____ Data records
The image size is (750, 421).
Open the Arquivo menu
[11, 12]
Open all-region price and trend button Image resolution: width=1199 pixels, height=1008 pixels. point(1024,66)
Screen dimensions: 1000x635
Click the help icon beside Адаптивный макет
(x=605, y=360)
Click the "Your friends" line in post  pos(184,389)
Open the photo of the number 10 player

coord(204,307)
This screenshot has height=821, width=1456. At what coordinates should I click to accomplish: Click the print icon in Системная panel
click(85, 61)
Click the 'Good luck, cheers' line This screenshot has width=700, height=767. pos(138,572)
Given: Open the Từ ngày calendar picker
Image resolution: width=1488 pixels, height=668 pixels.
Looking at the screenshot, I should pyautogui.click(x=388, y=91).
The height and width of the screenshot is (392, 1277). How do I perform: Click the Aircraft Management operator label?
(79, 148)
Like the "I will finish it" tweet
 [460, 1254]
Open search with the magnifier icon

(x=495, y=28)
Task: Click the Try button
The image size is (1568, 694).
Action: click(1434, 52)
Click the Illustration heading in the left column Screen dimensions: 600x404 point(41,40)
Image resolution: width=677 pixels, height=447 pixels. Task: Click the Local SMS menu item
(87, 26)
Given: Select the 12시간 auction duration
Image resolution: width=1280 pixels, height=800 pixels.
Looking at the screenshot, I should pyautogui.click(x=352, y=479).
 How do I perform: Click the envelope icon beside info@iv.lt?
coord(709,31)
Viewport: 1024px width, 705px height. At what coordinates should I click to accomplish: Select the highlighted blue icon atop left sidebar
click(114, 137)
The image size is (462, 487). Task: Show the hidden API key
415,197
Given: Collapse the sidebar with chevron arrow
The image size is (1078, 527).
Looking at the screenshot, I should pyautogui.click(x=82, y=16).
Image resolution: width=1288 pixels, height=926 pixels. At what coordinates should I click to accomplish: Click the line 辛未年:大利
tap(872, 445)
________
» Problem: Return only those lines that run from the one containing "Image resolution: width=677" through the end of the entries, keeping each exactly as written.

» Answer for the task:
Image resolution: width=677 pixels, height=447 pixels. Task: Click the Local SMS menu item
(87, 26)
Given: Select the 12시간 auction duration
Image resolution: width=1280 pixels, height=800 pixels.
Looking at the screenshot, I should pyautogui.click(x=352, y=479).
 How do I perform: Click the envelope icon beside info@iv.lt?
coord(709,31)
Viewport: 1024px width, 705px height. At what coordinates should I click to accomplish: Select the highlighted blue icon atop left sidebar
click(114, 137)
The image size is (462, 487). Task: Show the hidden API key
415,197
Given: Collapse the sidebar with chevron arrow
The image size is (1078, 527).
Looking at the screenshot, I should pyautogui.click(x=82, y=16).
Image resolution: width=1288 pixels, height=926 pixels. At what coordinates should I click to accomplish: Click the line 辛未年:大利
tap(872, 445)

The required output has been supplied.